How to promote institutional reforms in the agricultural sector? A case study of Uganda's National Agricultural Advisory Services (NAADS)
Patience B. Rwamigisa,
Margaret N. Mangheni and
Development Policy Review, 2018, vol. 36, issue 5, 607-627
This study provides alternative explanations to the limited success of the National Agricultural Advisory Services (NAADS) programme in Uganda, which was considered a role model for a demand‐driven, decentralized and market‐oriented agricultural extension reform in Africa. The analysis shows that the reform process was shaped by the interaction of two coalitions of actors: a donor‐dominated coalition that pushed for radical reform and advocated the total overhaul of the existing structures and the creation of new ones, with the aim of changing the mindset of the extension workers and managers towards the adoption of a more efficient, farmer‐oriented and performance‐based system.

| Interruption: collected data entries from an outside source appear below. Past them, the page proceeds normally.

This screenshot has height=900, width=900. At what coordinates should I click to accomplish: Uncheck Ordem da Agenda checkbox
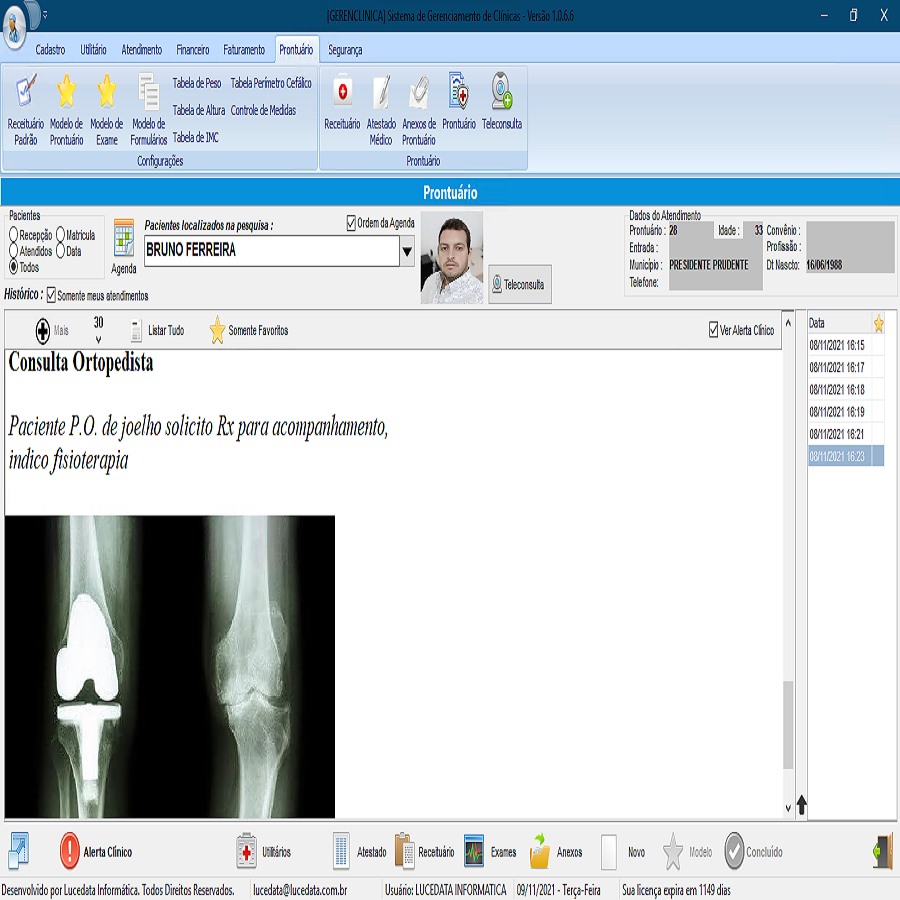point(351,223)
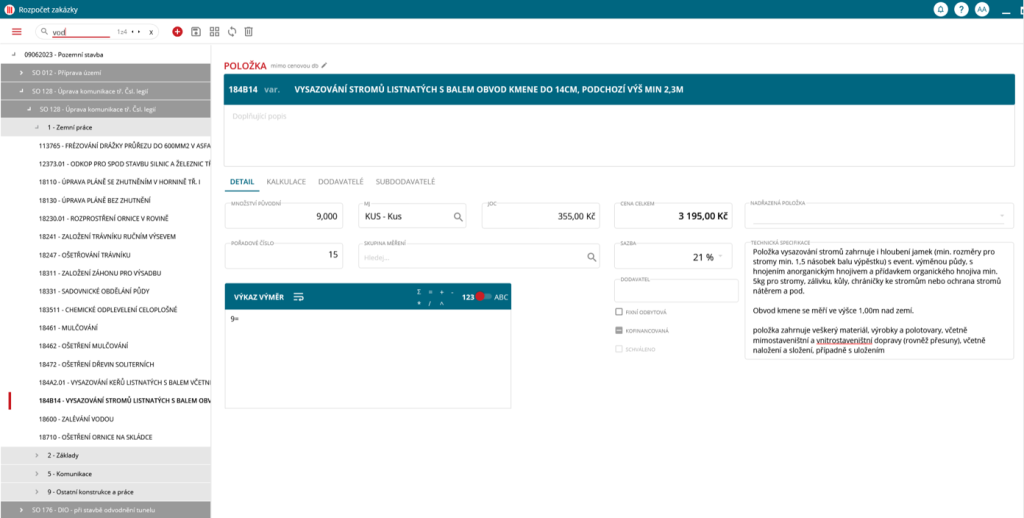The height and width of the screenshot is (518, 1024).
Task: Expand the SO 012 - Příprava území node
Action: click(22, 73)
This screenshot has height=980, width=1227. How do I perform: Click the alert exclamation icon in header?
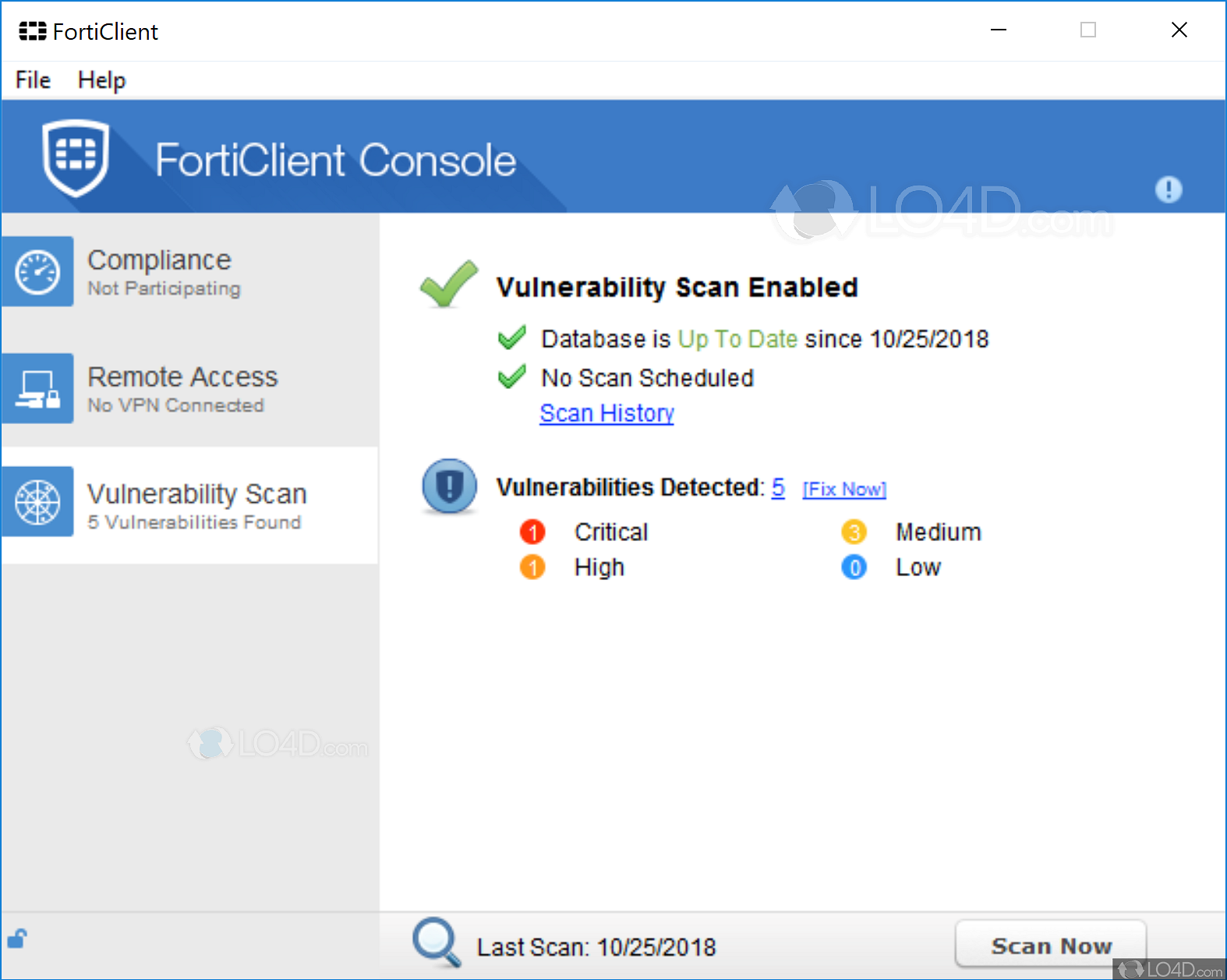point(1168,189)
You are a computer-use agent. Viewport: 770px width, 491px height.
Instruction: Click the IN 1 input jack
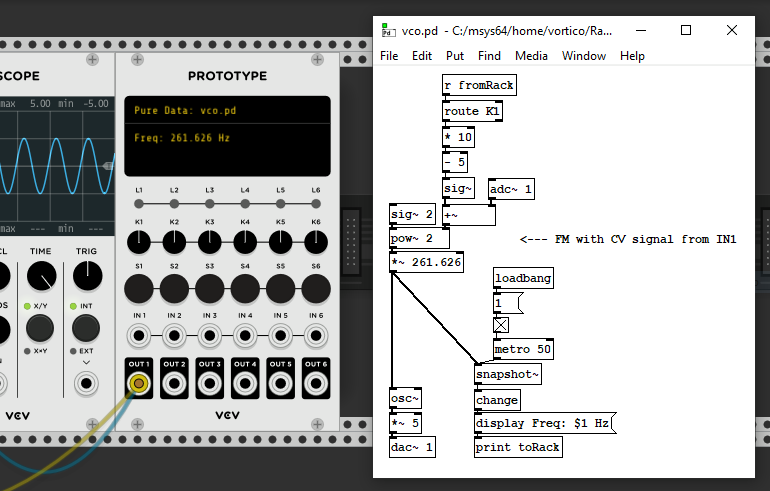pyautogui.click(x=139, y=335)
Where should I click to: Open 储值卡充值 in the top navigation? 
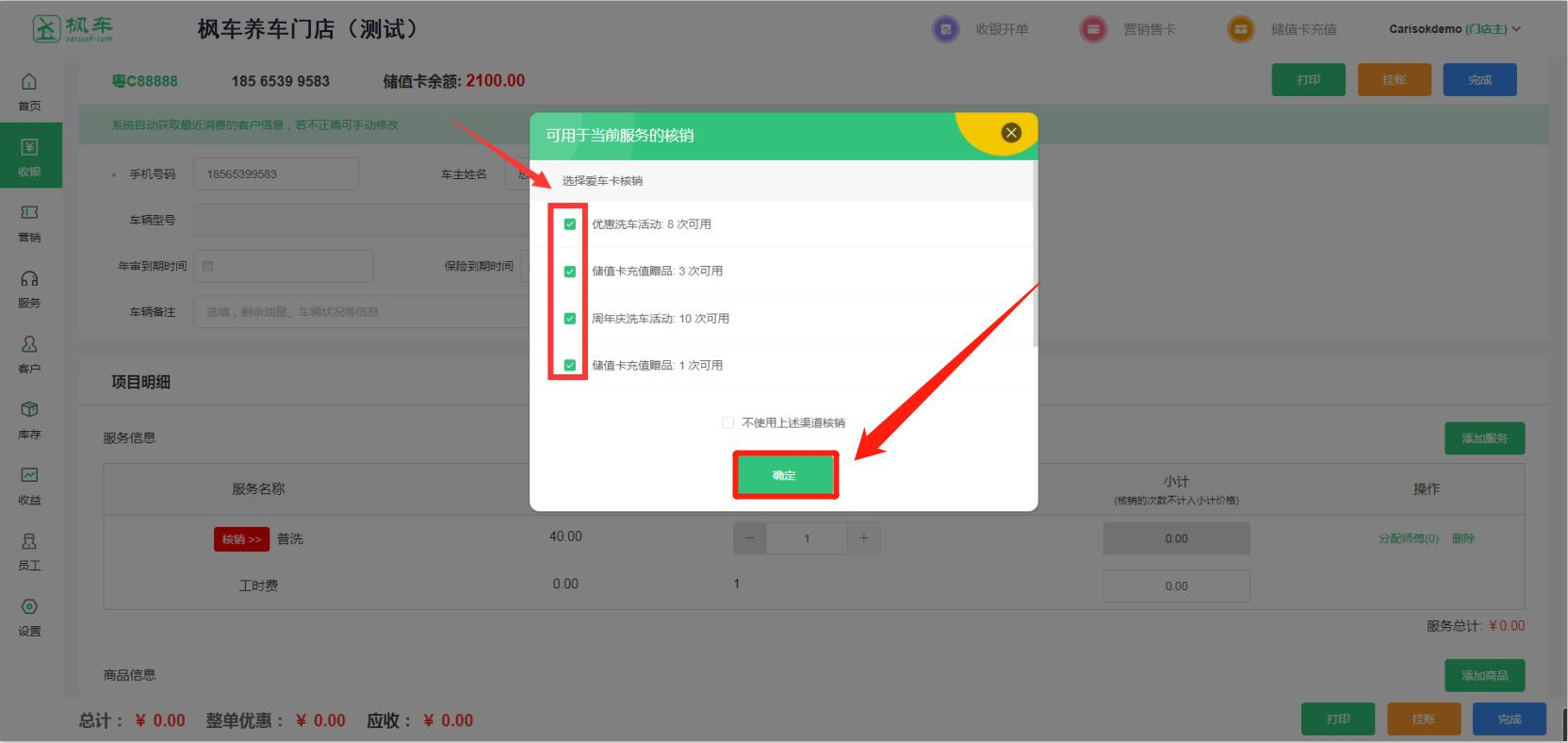click(x=1283, y=29)
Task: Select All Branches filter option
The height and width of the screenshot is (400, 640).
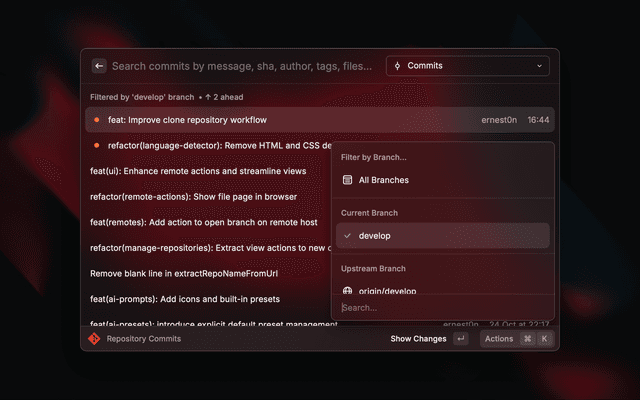Action: pos(384,180)
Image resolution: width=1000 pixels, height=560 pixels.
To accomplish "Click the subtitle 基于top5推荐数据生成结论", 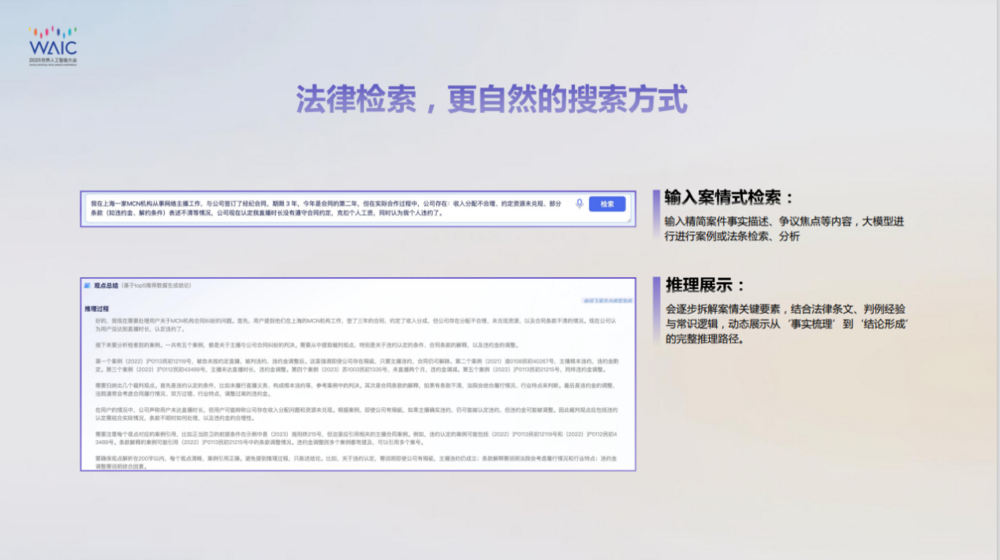I will (x=158, y=286).
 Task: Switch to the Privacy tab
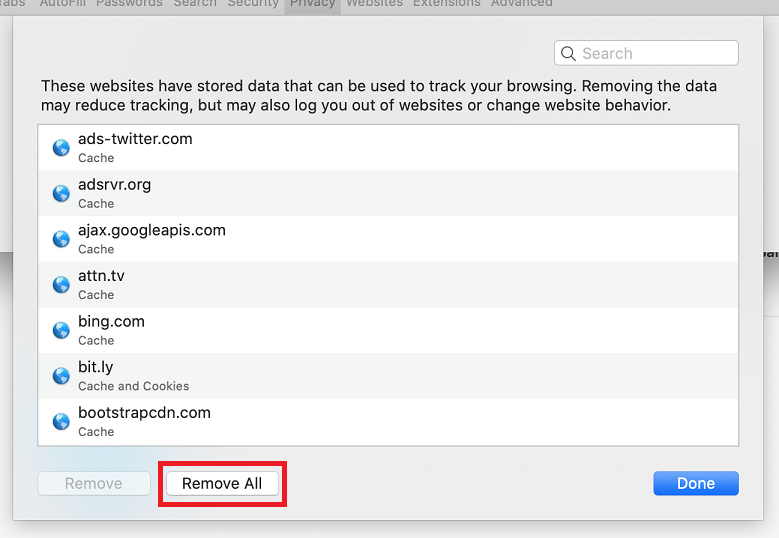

The other was a domestic coalition that believed in a “gradual” or “incremental” approach to promote changes and adjustments in the existing system to make it more efficient and accountable. This group was opposed to the complete overhaul of the existing extension system—taking an apparently more conservative stance. The study shows that the exclusion of the gradual reform coalition in the design and early implementation of NAADS increased the vulnerability of the programme to political capture and governance problems.